Shock and Awe: a View into Odor and Experience

A new report in the journal Science authored by Wen Li et al. focuses on the relationship between experience and odor perception in humans. "Adverse Learning Enhances Perceptual and Cortical Discrimination of Indiscriminable Odor Cues" details the responses of 12 subjects to two pairs of similar olfactive molecules: rose oxide and its chiral counterpart and two butanol molecules. At first, the subjects were unable to detect any difference between the two sets of molecules, measured via MRI. Following seven or fewer electric jolts administered to subjects during sniffing of one of the smells, subjects were in fact able to distinguish the molecules. In addition, subjects' reactions changed toward the shock-linked molecules. No change in perception was observed in relation to the molecules not linked to the electric jolts. While the results are very preliminary, there is some thought that the authors' work could lead to understanding and treatment for chemo-sensitive individuals.

The full abstract:

Learning to associate sensory cues with threats is critical for minimizing aversive experience.
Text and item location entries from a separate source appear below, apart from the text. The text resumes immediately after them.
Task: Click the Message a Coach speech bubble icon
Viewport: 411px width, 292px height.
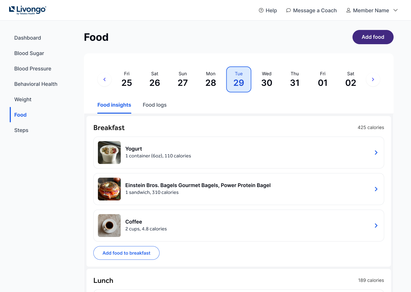Action: tap(288, 10)
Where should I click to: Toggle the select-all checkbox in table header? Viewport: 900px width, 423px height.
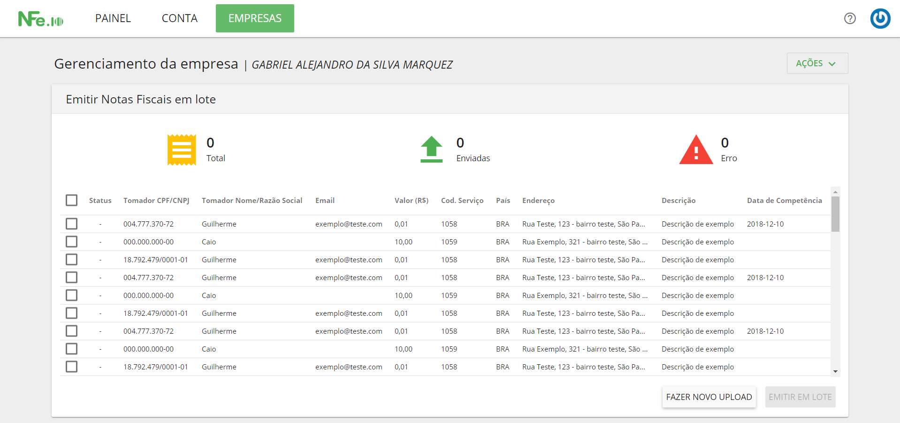tap(72, 200)
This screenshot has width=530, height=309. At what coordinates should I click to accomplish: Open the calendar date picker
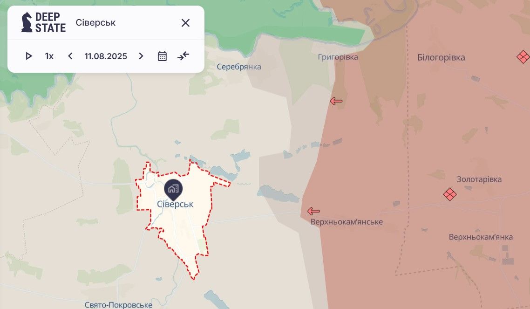click(x=162, y=56)
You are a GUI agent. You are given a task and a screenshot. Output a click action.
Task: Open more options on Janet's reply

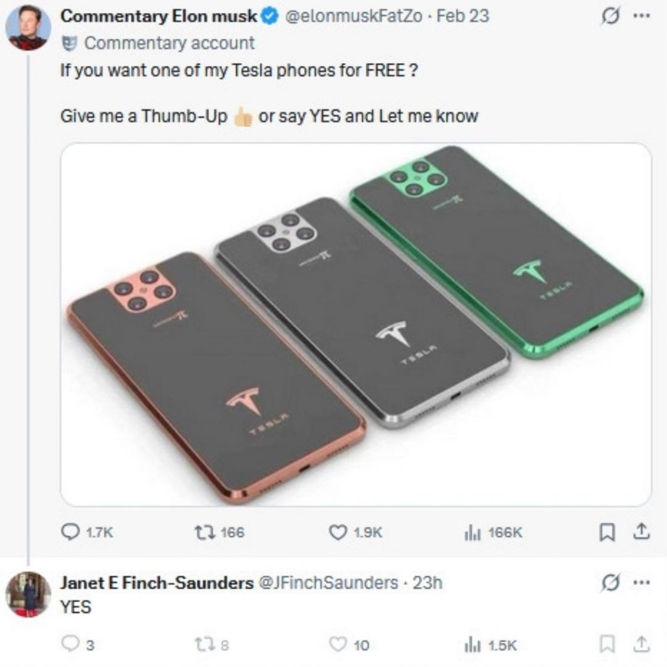point(642,582)
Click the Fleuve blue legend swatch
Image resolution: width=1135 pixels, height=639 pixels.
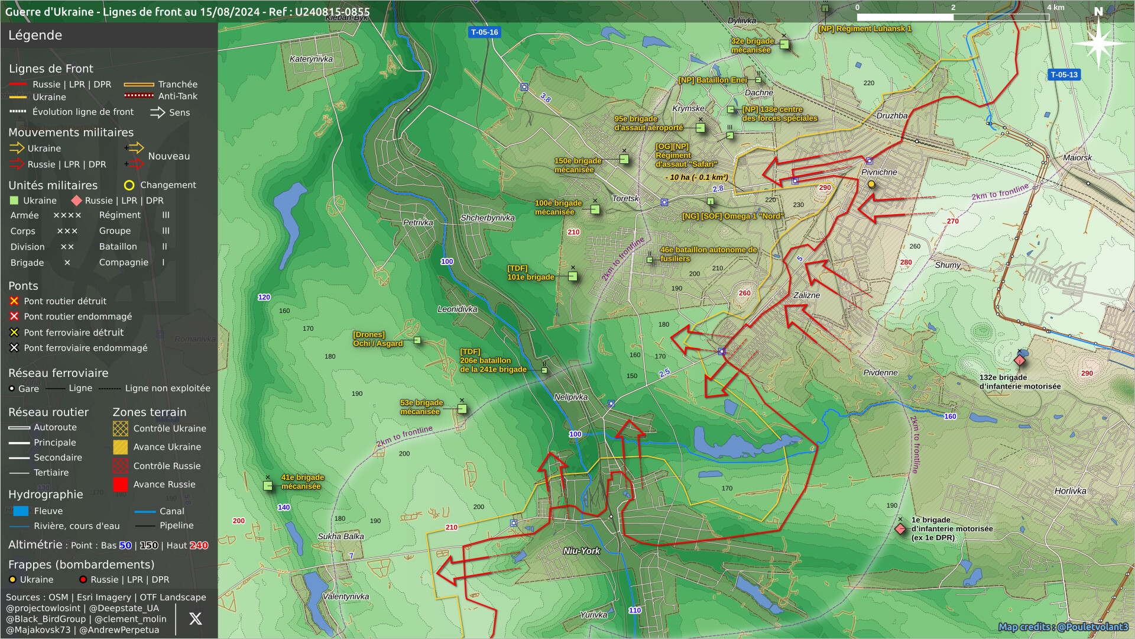(21, 511)
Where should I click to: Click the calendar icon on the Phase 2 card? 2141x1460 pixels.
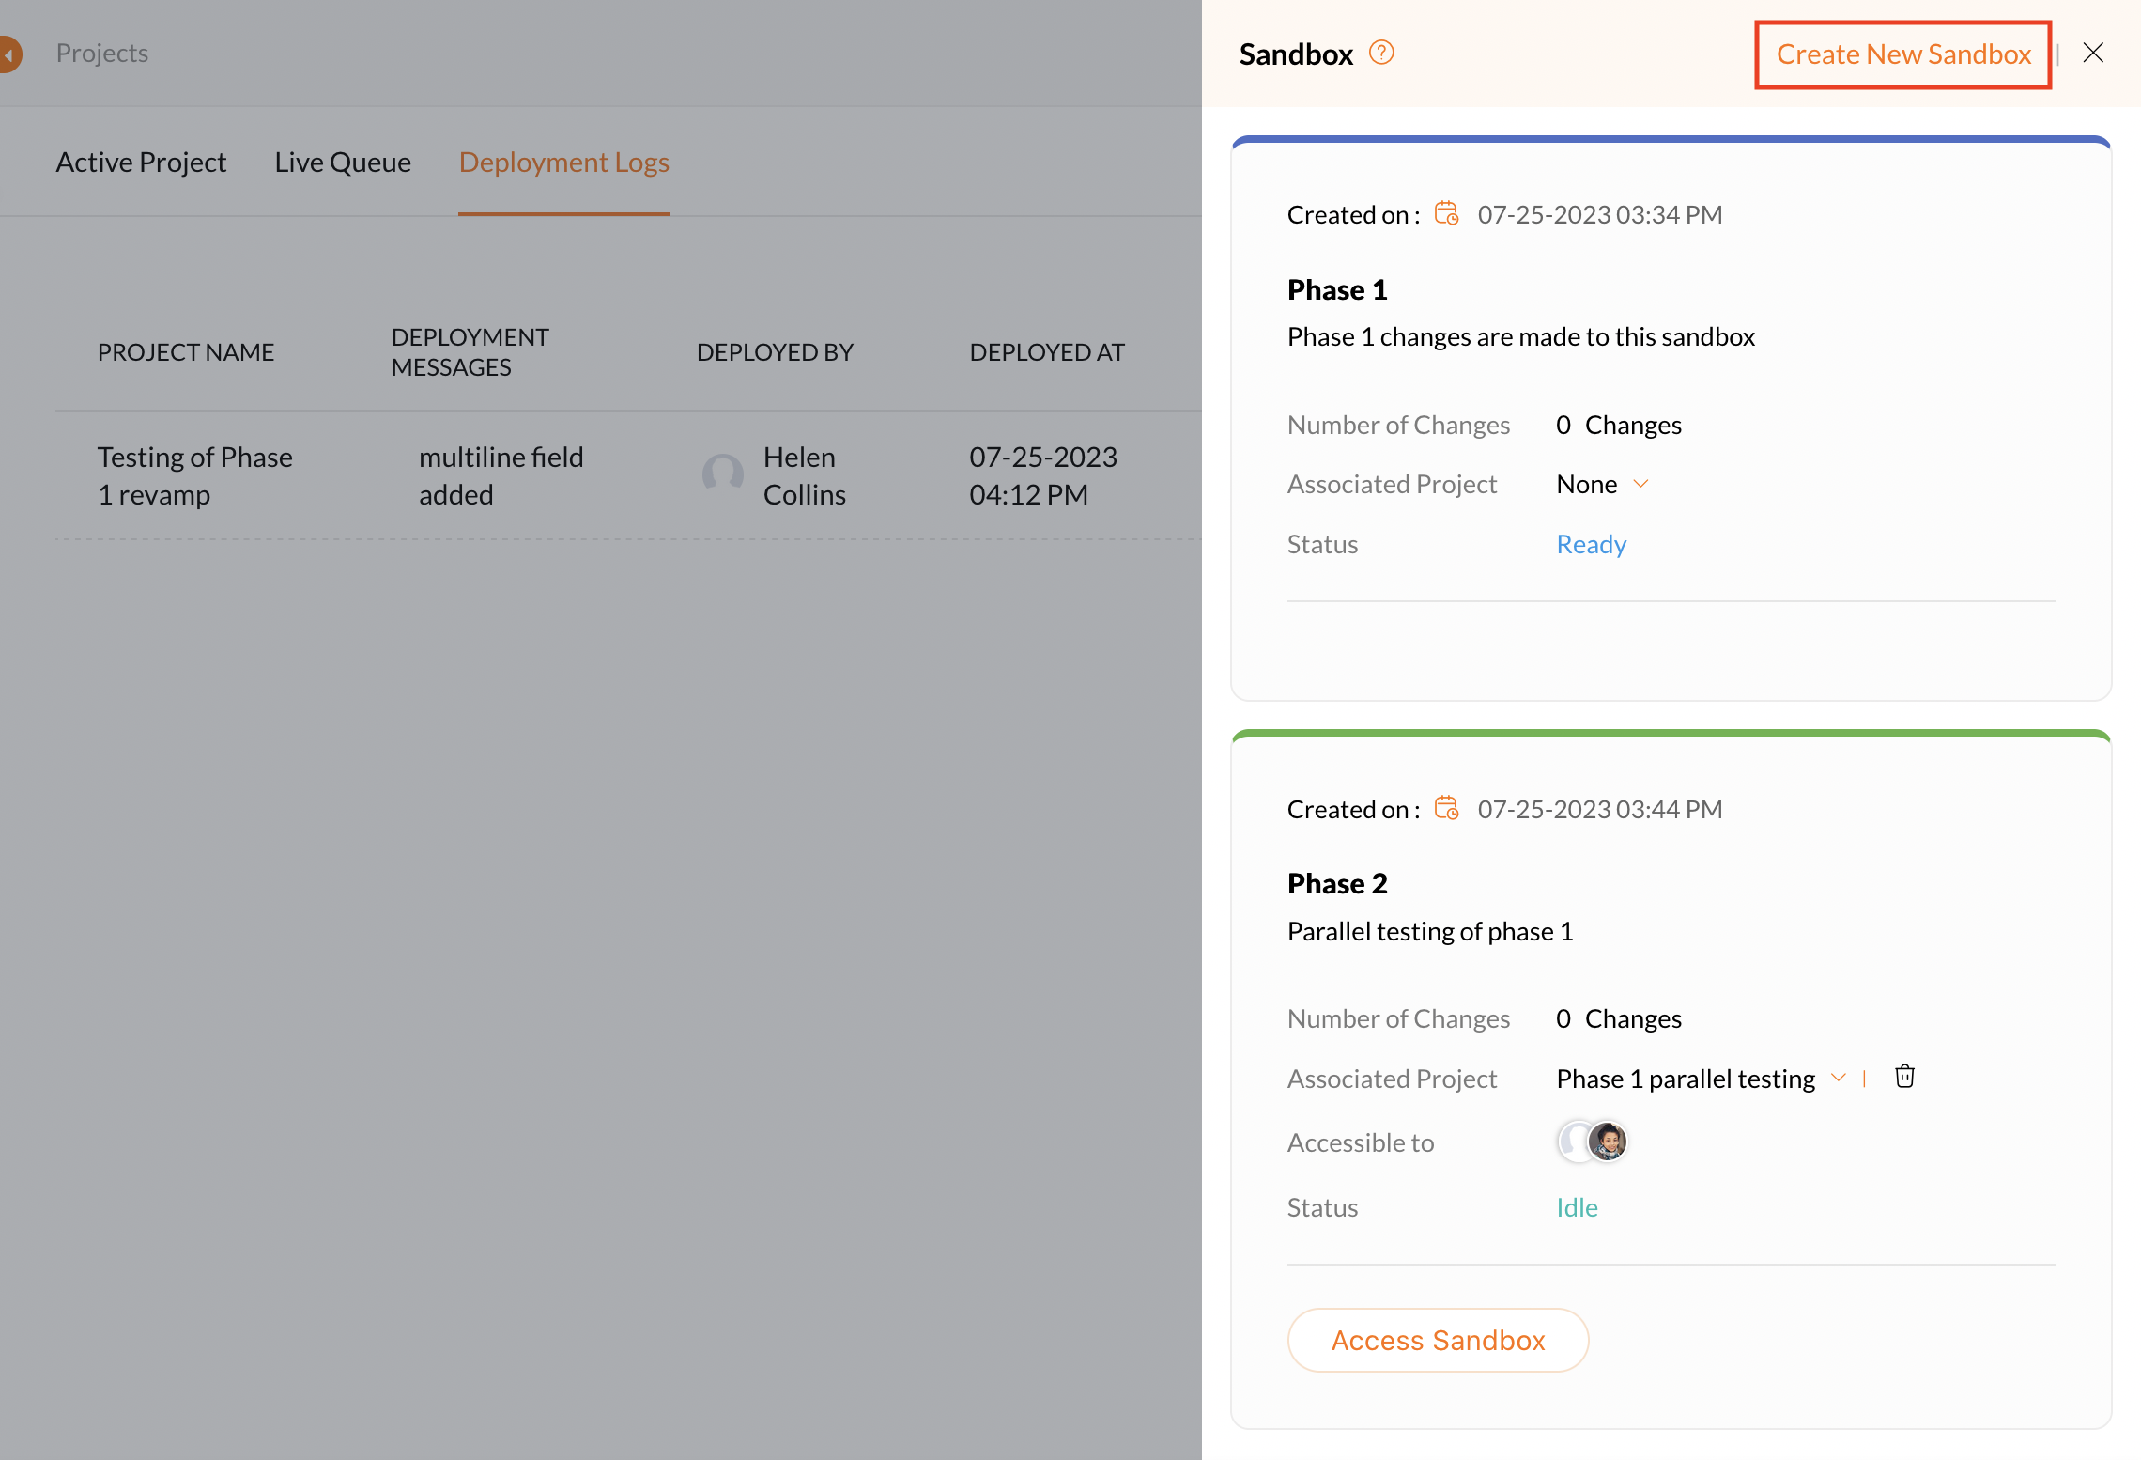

The ecological benefit of associative learning relies on accurate perception of predictive cues, but how aversive learning enhances perceptual acuity of sensory signals, particularly in humans, is unclear. We combined multivariate functional magnetic resonance imaging with olfactory psychophysics to show that initially indistinguishable odor enantiomers (mirror-image molecules) become discriminable after aversive conditioning, paralleling the spatial divergence of ensemble activity patterns in primary olfactory (piriform) cortex. Our findings indicate that aversive learning induces piriform plasticity with corresponding gains in odor enantiomer discrimination, underscoring the capacity of fear conditioning to update perceptual representation of predictive cues, over and above its well-recognized role in the acquisition of conditioned responses. That completely indiscriminable sensations can be transformed into discriminable percepts further accentuates the potency of associative learning to enhance sensory cue perception and support adaptive behavior.